Holiday on Zara, the agent had said, would be a unique and exhilarating experience and it seemed to be living up to the copy. A select party was aboard an ocean liner, and the suns beamed down like twin golden orbs.
The sea was steaming.
It wasn't the kind of steaming you might expect if the oceans were in a gigantic cauldron heated by a great fire, but steaming none-the-less. A light fluffy kind of steaming, a hazy, drifting, lazy, barely visible kind, drifting across the sky.
“I love it,” sighed Dora, “I need my bikini!”
“It's in the luggage still,” murmured Brent, “I'll fetch it for you if you like.”
“I'll go myself and put it on in private! I'm not having half the eyes under the sun burning through me while I strip off!”
“Then I'll come with you.”
“Put your shorts on if you like.” She grinned. “I'll watch you get changed!”
“You'll not see anything you haven't seen a thousand times before.”
“Nor will you!”
It was barely ten minutes later when they both walked back along the deck to where they'd been standing before. It was their spot. Everyone had their own spot. That way there would be no argy-bargy along the lines of I was here and no you weren't!”
“It's lovely,” sighed Dora.
“At last I feel like we're on holiday,” agreed Brent.
“Keep clear of the water!” advised a loud speaker.
“It's perfect,” smiled Dora.
“Let's go for a swim!” suggested Brent.
“Keep clear of the water!” urged the loud speaker.
“I'll beat you to it!” giggled Dora.
“Keep clear of the water!”
“That speaker's got itself trapped in a loop that it can't get out of!” laughed Brent.
“Technology!” smirked Dora, knowingly. “Me first!”
“Keep clear of the water!”
Brent sighed. She looked more than lovely in her bikini.
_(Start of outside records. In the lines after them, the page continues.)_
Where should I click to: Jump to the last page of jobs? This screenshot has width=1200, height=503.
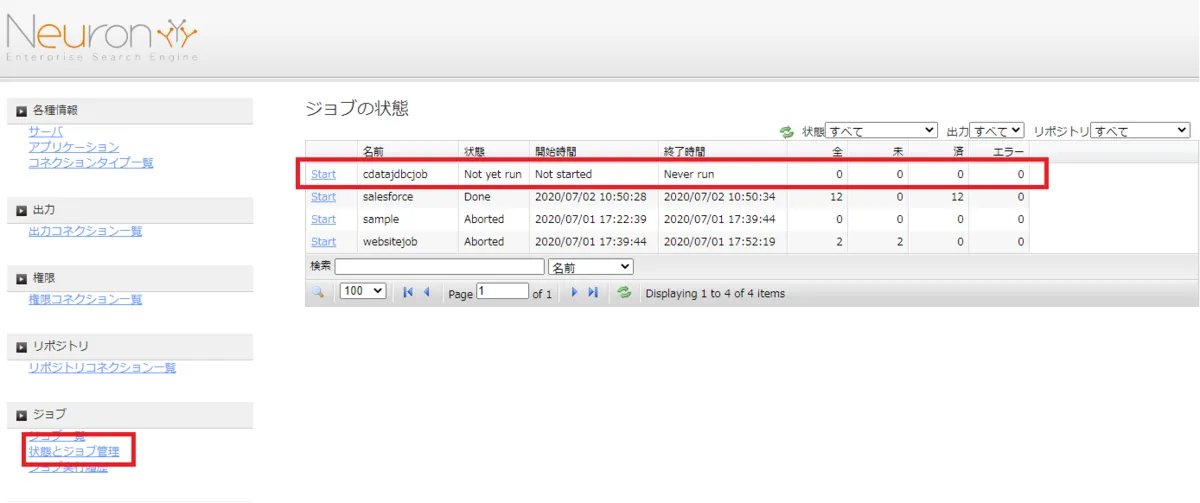[593, 292]
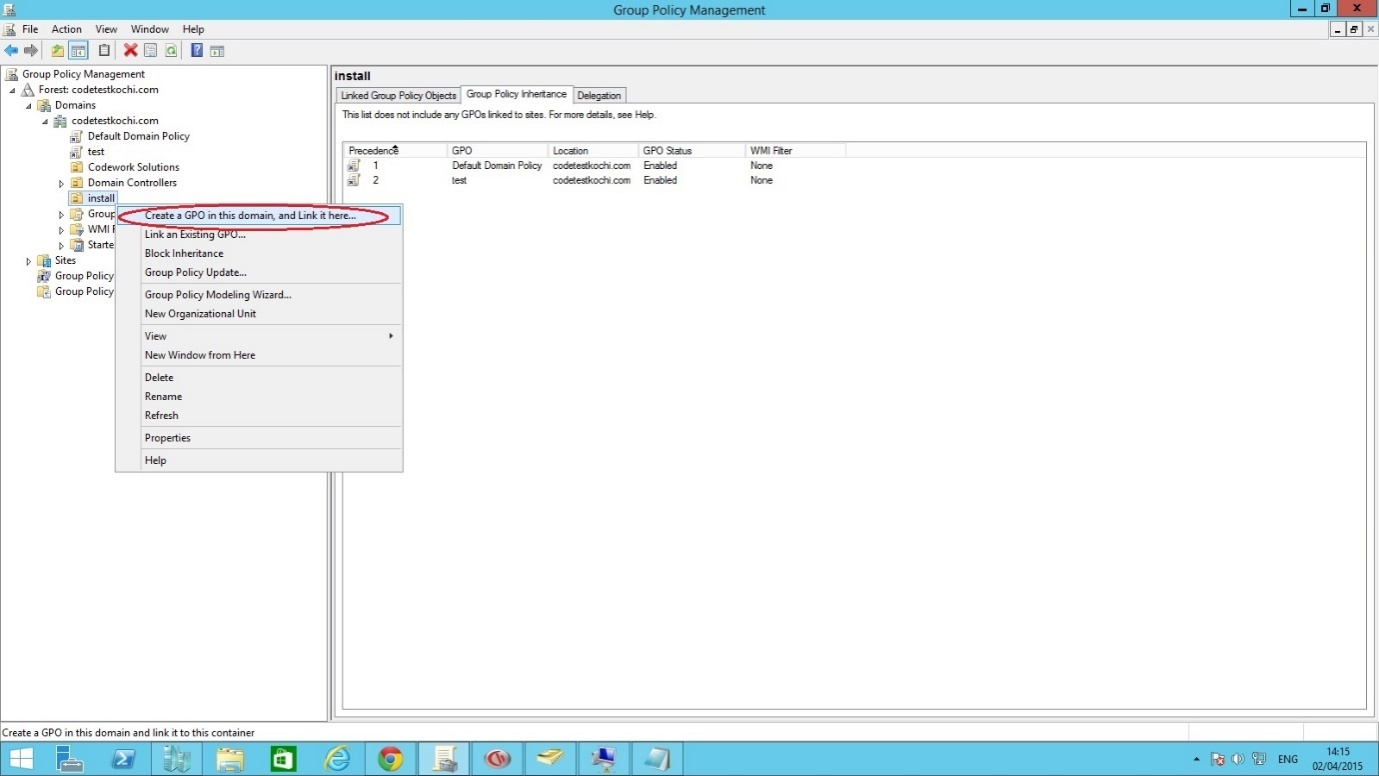Click the Back arrow toolbar icon
The image size is (1379, 776).
11,50

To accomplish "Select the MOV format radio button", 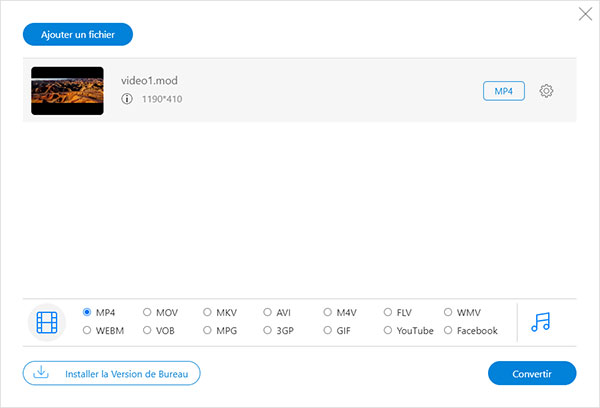I will tap(148, 312).
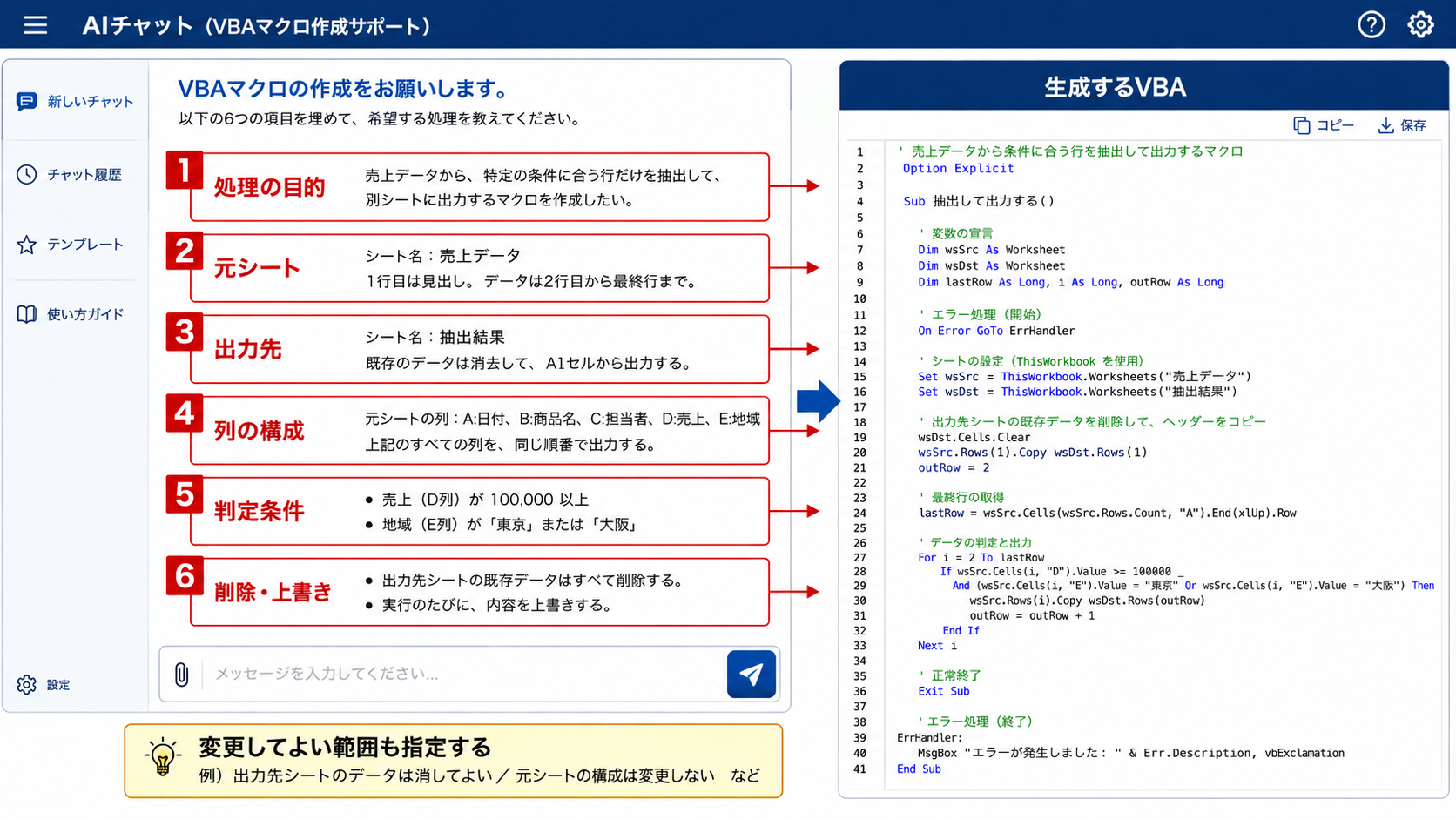Select the 判定条件 item box
The height and width of the screenshot is (819, 1456).
click(x=480, y=511)
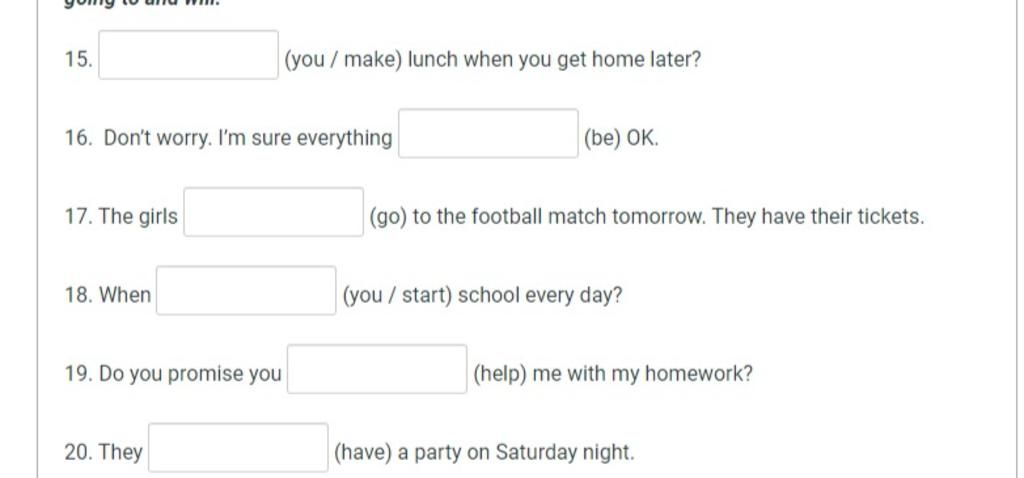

Her skin was smooth like young skin ought to be and her eyes were radiant. And that bikini was really tiny and barely covered any of her, its flimsy material reflecting a rainbow of light from the planet's double star.
“I love you,” swallowed Brent.
“Love me?” asked the speaker. “Just keep clear of the water!”
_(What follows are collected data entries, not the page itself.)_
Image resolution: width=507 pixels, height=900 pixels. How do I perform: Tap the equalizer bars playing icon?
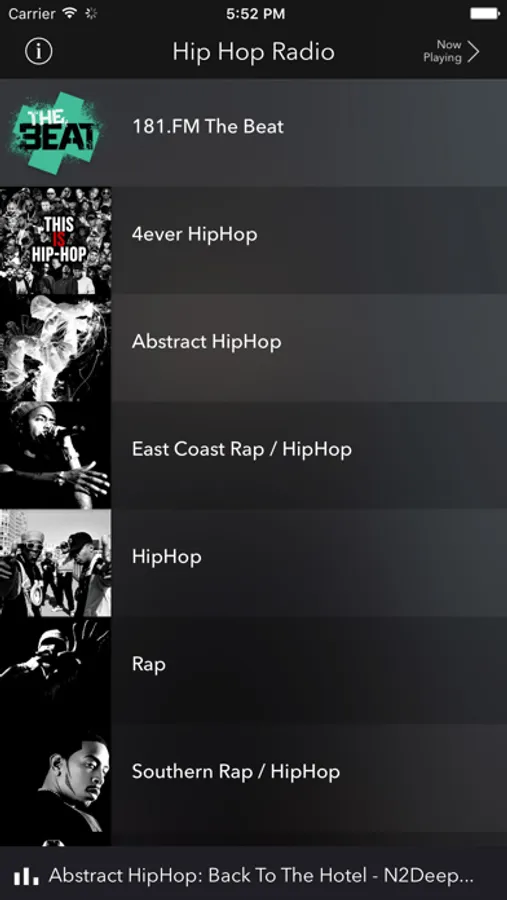click(26, 876)
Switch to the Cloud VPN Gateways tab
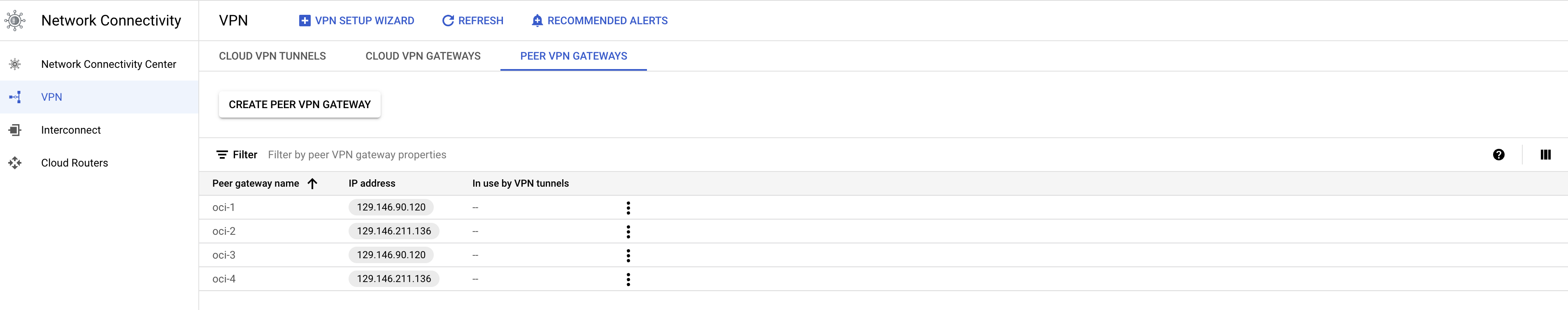 423,56
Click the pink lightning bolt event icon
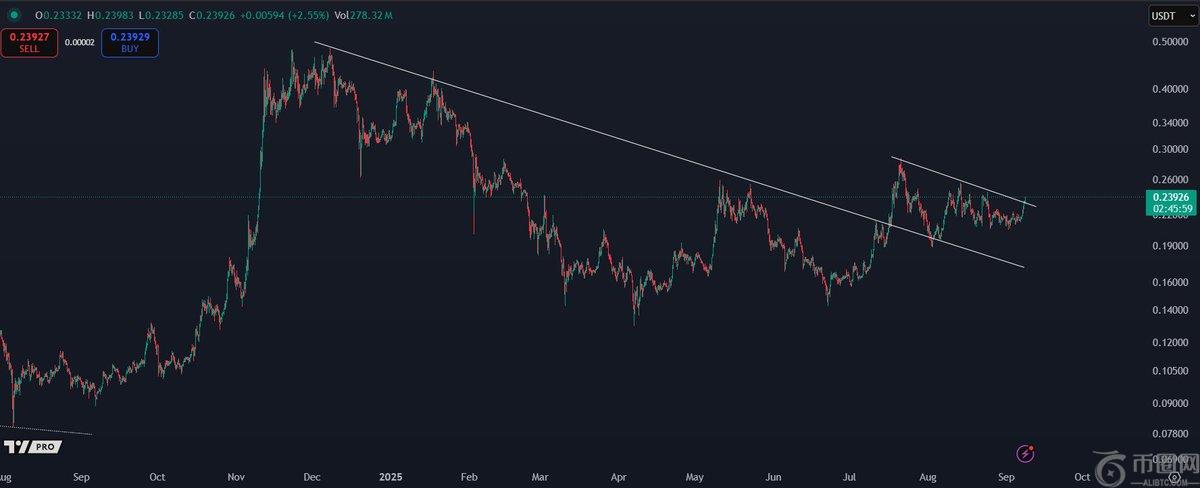The image size is (1200, 488). (x=1025, y=454)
“Dora. I love Dora,” said Brent.
“Then keep her clear of the water!”
“I love her more than anything! Dora, my sweet, marry me!”
Her eyes softened. “Of course, Brent,” she whispered. “I thought you'd never ask!”
“Oh, Dora...”
“I know, Brent.”
“Sweet Dora... Catch me if you can!”
And Brent dived over the side of the boat and entered the water with a belly flop that sent fountains of water high into the air until it splashed down, tiny globules onto Dora's shining skin.
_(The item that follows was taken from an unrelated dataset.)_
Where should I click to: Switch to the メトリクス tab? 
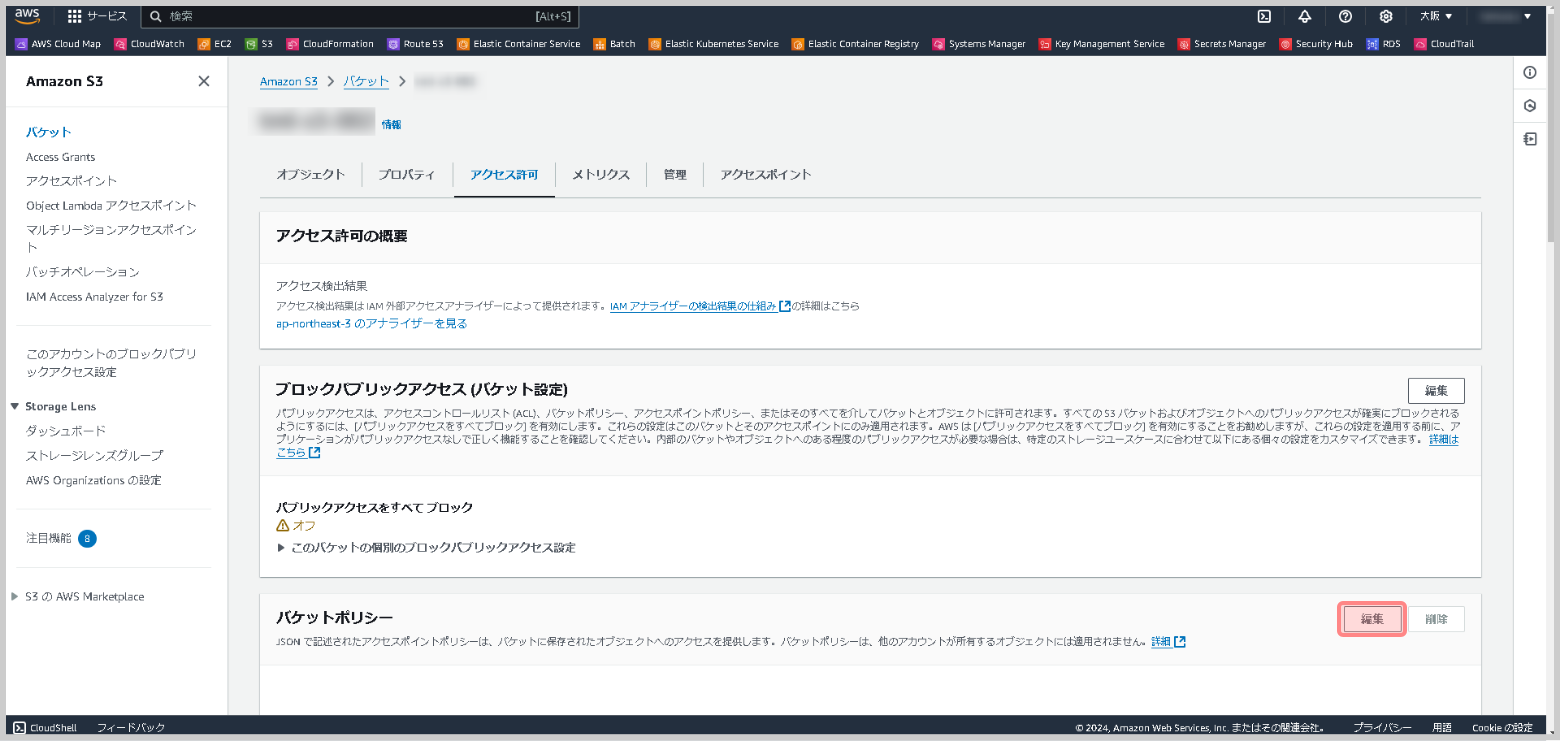pos(600,174)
He disappeared. In that very instant all sign of him vanished and he was never seen on all that planet again, nor was any remnant of him ever found save for a very saucy pair of swimming shorts that floated away, bobbing and turning, until they sank out of sight in the distance.
“Brent!” shrieked Dora.
“I said, keep clear of the water,” sighed the speaker. “Now go and wash before you follow the idiot!”
But Dora was crying.
Of course she was! In an instant her life was changed for ever and the one love she'd found was, apparently, no more than a pair of skimpy shorts sinking into the alien ocean. The holiday was ruined!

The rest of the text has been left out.